If our suburban villas were fronted by unpretentious plots cultivated frankly as cottage gardens and bordered by simple palings, how very different would be their aspect, and how much more pleasant would a suburban walk become. For there are numerous plants of great beauty which would thrive even in the suburbs of London, given care and a little knowledge as to the correct preparation of the soil.
In the country, very much may be done by those who care to do so. Country squires, doctors, parsons and others who have money, or time, or influence can very materially alter the appearance of their district by encouraging the gardening spirit among working folks, by helping with advice if they are themselves gardeners, by helping with surplus plants, seeds and cuttings, and by organising competitions and offering prizes for the best kept cottage gardens.
Small gardens are the largest which are at the disposal of most of us, but we need not bemoan our fate on that account.
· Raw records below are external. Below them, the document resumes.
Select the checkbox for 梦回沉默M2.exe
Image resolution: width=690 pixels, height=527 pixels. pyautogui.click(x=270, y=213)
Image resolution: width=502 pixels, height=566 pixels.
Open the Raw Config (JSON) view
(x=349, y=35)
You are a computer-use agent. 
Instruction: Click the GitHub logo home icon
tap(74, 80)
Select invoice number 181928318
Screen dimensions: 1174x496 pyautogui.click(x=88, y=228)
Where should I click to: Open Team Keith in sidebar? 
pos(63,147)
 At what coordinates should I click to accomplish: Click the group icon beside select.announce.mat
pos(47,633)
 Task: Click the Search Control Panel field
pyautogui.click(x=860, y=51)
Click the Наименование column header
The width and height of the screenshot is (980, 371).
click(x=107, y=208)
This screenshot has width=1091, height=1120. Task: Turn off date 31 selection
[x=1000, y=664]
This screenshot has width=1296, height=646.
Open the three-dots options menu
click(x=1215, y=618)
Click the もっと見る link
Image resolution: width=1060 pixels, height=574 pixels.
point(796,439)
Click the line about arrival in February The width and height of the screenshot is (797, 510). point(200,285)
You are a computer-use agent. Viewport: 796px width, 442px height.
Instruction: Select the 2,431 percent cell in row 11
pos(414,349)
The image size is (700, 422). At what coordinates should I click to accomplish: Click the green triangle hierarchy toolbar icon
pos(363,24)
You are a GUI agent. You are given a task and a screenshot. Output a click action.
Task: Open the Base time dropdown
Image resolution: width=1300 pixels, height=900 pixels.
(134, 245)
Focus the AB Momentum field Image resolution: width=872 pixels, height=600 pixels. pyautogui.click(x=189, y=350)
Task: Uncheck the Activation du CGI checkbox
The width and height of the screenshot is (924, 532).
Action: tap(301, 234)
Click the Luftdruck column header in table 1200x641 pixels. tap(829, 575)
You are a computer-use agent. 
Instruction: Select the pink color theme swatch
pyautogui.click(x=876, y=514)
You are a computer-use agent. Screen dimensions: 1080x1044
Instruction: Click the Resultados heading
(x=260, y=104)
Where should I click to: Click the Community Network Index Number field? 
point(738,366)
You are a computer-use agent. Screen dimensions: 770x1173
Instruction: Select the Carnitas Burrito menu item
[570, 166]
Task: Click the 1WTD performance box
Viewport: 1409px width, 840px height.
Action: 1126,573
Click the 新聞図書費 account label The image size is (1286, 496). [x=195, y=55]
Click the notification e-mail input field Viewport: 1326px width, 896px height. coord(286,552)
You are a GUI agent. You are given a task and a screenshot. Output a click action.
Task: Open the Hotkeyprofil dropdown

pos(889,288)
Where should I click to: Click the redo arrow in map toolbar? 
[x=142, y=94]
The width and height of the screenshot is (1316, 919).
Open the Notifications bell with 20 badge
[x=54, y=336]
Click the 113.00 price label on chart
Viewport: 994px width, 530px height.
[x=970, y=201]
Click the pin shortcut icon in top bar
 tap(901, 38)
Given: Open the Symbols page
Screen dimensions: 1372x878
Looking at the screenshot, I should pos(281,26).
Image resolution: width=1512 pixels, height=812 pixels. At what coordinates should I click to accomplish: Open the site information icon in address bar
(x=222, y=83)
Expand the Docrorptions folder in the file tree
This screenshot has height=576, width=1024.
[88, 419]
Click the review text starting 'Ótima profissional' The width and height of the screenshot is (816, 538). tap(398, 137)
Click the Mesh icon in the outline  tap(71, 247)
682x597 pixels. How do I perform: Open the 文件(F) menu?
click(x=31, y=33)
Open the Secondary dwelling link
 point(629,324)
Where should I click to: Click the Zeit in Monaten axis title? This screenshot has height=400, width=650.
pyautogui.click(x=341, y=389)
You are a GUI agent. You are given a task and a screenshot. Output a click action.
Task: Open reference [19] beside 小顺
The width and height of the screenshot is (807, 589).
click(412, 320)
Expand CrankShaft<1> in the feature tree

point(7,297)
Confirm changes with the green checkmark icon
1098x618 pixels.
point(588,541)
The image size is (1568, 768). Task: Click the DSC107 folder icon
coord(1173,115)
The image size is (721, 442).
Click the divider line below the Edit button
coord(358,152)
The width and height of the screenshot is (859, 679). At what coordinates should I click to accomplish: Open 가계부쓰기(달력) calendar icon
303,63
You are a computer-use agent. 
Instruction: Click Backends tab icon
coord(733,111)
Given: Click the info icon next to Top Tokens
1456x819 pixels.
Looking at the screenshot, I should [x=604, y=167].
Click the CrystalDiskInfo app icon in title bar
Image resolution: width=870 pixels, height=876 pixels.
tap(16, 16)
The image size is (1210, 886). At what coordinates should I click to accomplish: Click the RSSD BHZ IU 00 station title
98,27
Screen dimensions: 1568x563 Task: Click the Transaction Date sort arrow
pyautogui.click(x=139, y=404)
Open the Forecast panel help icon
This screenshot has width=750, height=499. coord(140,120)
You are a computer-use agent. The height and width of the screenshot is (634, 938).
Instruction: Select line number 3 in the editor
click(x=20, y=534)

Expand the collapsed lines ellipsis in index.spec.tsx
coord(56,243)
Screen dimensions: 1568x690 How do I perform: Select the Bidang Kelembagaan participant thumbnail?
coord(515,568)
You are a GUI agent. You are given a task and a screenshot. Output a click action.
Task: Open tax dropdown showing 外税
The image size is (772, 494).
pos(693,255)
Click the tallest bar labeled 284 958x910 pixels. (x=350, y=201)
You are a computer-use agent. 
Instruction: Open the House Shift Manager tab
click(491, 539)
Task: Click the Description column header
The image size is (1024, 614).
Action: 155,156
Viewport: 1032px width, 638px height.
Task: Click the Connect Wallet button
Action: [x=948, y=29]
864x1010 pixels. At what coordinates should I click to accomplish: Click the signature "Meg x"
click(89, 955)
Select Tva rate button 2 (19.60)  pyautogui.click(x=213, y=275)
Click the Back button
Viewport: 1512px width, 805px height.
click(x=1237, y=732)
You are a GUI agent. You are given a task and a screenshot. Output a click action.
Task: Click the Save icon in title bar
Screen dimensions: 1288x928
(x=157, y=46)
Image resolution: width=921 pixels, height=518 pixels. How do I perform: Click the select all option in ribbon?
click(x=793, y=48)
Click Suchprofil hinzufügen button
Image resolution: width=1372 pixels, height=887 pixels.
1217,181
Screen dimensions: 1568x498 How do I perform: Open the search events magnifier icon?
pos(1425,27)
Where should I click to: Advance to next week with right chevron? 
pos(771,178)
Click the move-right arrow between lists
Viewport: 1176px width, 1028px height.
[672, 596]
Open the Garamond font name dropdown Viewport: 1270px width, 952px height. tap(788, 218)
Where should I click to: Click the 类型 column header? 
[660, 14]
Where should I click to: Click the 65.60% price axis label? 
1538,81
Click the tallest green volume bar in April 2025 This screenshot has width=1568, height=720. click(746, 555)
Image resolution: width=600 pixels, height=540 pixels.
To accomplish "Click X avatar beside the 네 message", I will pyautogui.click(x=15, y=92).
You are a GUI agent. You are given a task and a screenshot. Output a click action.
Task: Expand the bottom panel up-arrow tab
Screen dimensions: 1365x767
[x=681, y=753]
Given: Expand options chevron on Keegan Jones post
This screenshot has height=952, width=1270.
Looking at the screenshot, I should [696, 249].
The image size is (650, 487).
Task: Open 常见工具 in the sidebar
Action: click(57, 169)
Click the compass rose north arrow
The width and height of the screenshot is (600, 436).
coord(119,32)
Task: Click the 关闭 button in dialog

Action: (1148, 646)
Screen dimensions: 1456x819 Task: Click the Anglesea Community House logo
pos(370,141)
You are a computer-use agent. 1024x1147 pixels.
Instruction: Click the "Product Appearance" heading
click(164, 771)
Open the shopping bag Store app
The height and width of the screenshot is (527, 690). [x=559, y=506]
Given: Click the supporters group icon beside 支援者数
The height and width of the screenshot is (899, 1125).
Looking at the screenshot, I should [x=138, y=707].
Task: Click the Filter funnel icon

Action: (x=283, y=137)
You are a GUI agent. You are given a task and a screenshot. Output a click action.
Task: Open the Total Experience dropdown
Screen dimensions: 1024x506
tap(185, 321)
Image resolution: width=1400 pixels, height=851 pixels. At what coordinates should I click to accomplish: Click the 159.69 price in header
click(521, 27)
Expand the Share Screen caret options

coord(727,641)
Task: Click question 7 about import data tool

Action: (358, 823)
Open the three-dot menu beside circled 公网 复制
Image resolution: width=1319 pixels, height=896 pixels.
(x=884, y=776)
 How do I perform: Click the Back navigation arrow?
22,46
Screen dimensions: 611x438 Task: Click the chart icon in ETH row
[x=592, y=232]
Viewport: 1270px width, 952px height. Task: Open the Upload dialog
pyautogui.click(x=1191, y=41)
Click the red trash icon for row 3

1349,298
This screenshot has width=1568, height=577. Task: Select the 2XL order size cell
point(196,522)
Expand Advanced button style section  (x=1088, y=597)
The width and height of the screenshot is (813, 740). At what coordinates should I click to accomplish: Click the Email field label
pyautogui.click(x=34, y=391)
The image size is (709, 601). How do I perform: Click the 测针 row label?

Fully as great pleasure may be extracted from a tiny plot as from broad acres, and a few plants well grown are as productive of satisfaction as is the largest collection. "It was a singular experience that long acquaintance which I cultivated with beans," said Thoreau, "but I was determined to know beans." That is the true gardening spirit, and with that as a possession one may pluck as much joy from the cultivation and study of Thistles or Brambles, or even Docks (as Canon Ellacombe reports a friend as growing—his acquaintances, of course, laughing at him for making a Dock-yard), as from the rarest Orchids of the millionaire.
One of the greatest gifts of a perfect garden is the gift of solitude, and that is generally beyond the power of the little cottage plot to offer; but, as a source of infinite pleasure to its owner, as a source of pleasure to all those who pass by, as a cheering feature of English landscape, and as a great force tending towards contentment and peace, the cottage garden is beyond price.
[THE GARDEN IN WINTER]
When the last of the Michaelmas daisies and of the out-door chrysanthemums have cast their blooms, many gardeners are apt to think that the interest and beauty of the garden are over, and that for three months there is nothing to be done but to dig and enrich the soil, and to wait patiently for the onset of spring. This is a narrow and an ill-informed view, for, though through the months of winter we cannot hope to see many or gaudy flowers, we may yet have our gardens bright and interesting with evergrey and evergreen shrubs and herbs, with the delightfully-coloured barks of willows, dog-woods and other trees, and, not less interesting, with the often beautiful stems of the last season's growth of herbaceous plants, usually sacrificed to the tidying spirit of those who would tidy the floor of heaven itself. Moreover, even in winter, flowers of no mean rank may be had in the open borders of English gardens.